═════ Textausschnitt ═════
Andere Frage in Richtung Boden: Was ist für dich im Hinblick auf die Weinqualität wichtiger - das Grundgestein oder die Bodenbeschaffenheit?

Es funktioniert nur gemeinsam. Auch bei den genialsten Lagen können keine guten Weine erzeugt werden, wenn nur Mineralität da ist. Man braucht Vitalität im Boden um den Charakter des Gesteins herausarbeiten zu können. Die Grundvoraussetzung in der Wachau für geradlinige, würzige und rauchige Weine ist der Gföhler Gneis. Aber auch die besten Voraussetzungen sorgen nicht automatisch für mineralischen Wein – das ist zu wenig. Gneis ist die Hardware in der Wachau, Mikroorganismen, Wasserhaushalt und das Bodenleben sind die Software. Man muss beides beachten.
═════ Vorliegende Daten ═════
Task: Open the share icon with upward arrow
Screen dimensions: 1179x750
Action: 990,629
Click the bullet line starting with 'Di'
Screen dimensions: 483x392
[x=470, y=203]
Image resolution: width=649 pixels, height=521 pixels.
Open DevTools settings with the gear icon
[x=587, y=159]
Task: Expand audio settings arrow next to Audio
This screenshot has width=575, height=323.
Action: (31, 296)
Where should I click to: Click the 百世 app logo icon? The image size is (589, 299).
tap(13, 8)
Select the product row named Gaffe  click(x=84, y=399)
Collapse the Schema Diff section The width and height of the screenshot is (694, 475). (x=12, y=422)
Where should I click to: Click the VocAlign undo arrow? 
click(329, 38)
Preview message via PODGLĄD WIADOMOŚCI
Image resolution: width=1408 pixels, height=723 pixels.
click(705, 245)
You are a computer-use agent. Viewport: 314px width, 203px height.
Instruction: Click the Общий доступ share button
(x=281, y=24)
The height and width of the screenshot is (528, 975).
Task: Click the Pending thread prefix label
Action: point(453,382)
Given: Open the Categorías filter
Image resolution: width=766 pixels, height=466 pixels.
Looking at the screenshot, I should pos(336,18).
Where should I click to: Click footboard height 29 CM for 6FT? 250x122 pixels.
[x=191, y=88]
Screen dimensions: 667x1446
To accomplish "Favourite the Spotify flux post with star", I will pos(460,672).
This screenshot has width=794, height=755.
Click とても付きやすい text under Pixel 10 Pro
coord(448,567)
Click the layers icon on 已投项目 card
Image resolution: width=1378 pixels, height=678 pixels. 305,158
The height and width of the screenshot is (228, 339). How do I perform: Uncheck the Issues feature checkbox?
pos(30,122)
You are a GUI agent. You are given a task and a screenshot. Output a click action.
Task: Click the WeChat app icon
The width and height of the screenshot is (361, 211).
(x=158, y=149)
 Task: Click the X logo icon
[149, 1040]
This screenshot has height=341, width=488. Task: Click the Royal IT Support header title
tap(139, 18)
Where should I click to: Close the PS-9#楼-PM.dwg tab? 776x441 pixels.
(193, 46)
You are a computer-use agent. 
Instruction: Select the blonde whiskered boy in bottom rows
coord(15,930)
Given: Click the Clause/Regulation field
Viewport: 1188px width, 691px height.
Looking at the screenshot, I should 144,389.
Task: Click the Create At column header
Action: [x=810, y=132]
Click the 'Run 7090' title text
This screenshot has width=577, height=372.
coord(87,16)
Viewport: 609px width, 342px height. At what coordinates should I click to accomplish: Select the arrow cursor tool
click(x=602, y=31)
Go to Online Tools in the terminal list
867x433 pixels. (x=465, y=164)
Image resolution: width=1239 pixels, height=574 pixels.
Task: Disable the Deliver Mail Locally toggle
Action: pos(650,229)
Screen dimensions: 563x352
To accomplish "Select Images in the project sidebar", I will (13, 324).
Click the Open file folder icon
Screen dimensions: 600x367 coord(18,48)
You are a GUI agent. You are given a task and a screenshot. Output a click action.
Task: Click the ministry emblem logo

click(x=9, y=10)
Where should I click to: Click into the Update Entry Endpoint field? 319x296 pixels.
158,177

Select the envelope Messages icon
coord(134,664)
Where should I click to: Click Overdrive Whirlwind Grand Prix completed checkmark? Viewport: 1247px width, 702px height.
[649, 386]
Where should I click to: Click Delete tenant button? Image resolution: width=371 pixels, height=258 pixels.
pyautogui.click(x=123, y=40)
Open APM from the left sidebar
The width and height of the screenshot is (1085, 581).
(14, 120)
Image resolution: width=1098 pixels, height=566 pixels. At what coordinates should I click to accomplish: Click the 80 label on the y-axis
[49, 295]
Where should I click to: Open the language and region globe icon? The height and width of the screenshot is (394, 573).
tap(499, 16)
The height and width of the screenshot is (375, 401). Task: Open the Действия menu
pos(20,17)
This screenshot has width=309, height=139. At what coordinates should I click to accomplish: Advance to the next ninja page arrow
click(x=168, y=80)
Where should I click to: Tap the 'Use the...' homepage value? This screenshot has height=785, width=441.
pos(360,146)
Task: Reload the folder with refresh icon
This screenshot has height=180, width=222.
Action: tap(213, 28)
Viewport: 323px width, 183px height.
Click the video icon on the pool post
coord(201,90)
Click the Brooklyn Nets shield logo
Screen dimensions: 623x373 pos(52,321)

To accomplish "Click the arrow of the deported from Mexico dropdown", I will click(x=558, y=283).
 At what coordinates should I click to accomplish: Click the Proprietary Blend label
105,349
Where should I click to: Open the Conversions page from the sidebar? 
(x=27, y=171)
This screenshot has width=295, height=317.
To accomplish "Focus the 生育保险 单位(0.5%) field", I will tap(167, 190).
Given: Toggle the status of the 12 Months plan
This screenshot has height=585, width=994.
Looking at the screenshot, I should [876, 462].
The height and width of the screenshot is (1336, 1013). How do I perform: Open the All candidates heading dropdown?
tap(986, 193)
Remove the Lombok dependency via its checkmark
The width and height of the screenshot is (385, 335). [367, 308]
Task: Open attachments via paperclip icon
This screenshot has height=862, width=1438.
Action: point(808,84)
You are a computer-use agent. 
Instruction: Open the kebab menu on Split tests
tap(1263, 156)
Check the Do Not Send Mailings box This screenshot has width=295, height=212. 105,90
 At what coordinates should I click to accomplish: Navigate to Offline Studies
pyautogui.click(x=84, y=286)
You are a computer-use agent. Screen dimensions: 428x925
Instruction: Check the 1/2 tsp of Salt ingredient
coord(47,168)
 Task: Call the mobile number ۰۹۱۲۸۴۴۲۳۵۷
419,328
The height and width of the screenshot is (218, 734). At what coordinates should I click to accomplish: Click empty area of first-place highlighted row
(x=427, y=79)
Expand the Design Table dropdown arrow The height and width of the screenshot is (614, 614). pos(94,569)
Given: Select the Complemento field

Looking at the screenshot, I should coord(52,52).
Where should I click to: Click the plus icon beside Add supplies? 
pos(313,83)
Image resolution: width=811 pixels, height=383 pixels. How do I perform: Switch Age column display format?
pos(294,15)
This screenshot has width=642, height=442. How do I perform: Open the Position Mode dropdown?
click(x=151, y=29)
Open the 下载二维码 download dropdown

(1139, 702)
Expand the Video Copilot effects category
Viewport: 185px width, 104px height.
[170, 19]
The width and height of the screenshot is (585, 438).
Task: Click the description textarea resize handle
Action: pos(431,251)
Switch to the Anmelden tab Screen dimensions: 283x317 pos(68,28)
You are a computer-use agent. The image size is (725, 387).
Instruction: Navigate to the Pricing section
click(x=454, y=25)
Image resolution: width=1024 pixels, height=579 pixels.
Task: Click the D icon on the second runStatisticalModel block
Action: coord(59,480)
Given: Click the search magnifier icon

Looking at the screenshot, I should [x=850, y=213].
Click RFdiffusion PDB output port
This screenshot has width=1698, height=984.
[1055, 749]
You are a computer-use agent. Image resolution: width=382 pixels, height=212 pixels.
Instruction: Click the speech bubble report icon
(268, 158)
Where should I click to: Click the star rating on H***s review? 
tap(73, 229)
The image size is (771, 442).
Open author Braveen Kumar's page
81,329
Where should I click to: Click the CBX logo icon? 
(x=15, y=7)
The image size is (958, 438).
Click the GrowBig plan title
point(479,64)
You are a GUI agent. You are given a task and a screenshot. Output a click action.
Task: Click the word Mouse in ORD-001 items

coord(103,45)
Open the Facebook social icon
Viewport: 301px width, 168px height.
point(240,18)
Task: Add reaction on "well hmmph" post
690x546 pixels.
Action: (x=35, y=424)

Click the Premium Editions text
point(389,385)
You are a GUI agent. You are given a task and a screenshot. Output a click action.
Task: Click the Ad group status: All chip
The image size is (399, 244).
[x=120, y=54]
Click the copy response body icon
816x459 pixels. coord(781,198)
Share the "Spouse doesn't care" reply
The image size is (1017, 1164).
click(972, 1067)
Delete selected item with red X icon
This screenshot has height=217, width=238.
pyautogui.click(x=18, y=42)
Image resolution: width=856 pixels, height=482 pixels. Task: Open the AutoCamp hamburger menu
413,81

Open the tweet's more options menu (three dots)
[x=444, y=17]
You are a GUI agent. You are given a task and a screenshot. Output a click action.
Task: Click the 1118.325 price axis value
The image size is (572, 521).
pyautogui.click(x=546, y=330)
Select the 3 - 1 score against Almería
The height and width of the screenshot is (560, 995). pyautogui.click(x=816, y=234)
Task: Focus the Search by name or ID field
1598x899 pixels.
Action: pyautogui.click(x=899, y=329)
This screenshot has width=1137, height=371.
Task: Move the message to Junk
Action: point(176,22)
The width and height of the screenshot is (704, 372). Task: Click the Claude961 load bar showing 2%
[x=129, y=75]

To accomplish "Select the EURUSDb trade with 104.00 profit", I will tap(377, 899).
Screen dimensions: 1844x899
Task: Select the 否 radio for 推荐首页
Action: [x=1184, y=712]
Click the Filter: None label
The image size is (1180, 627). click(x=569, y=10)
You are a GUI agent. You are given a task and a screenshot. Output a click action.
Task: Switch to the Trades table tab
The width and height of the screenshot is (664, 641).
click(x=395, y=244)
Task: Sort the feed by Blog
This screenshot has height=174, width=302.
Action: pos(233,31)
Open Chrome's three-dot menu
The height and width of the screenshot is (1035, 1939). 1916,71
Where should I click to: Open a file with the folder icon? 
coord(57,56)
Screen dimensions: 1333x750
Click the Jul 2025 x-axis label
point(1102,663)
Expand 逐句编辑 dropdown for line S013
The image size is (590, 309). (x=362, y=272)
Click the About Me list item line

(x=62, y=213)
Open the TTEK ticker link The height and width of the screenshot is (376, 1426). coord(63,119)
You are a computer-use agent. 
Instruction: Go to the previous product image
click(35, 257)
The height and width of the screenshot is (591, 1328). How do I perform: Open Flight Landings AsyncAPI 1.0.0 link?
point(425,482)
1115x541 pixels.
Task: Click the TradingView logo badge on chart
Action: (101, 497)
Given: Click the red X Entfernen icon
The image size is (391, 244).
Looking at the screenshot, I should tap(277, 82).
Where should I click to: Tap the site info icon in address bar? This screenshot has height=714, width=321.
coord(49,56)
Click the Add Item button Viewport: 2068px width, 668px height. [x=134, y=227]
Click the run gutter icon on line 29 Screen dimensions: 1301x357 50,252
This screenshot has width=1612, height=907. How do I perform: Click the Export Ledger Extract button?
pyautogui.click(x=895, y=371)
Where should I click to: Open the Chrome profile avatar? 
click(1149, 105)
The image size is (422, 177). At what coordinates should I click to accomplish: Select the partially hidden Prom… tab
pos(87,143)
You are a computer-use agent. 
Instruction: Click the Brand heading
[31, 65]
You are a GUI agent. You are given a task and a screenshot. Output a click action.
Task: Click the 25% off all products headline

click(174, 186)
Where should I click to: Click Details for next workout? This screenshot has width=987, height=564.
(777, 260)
═════
* [Aufgabenstellung]:
Gib die Passage aus dem Textausschnitt wortgetreu wieder, die mit „Andere Frage in“ beginnt und sich bis einschließlich „muss beides beachten.“ erstreckt. Als Grundlage dient allein der Textausschnitt.

* [Lösung]:
Andere Frage in Richtung Boden: Was ist für dich im Hinblick auf die Weinqualität wichtiger - das Grundgestein oder die Bodenbeschaffenheit?

Es funktioniert nur gemeinsam. Auch bei den genialsten Lagen können keine guten Weine erzeugt werden, wenn nur Mineralität da ist. Man braucht Vitalität im Boden um den Charakter des Gesteins herausarbeiten zu können. Die Grundvoraussetzung in der Wachau für geradlinige, würzige und rauchige Weine ist der Gföhler Gneis. Aber auch die besten Voraussetzungen sorgen nicht automatisch für mineralischen Wein – das ist zu wenig. Gneis ist die Hardware in der Wachau, Mikroorganismen, Wasserhaushalt und das Bodenleben sind die Software. Man muss beides beachten.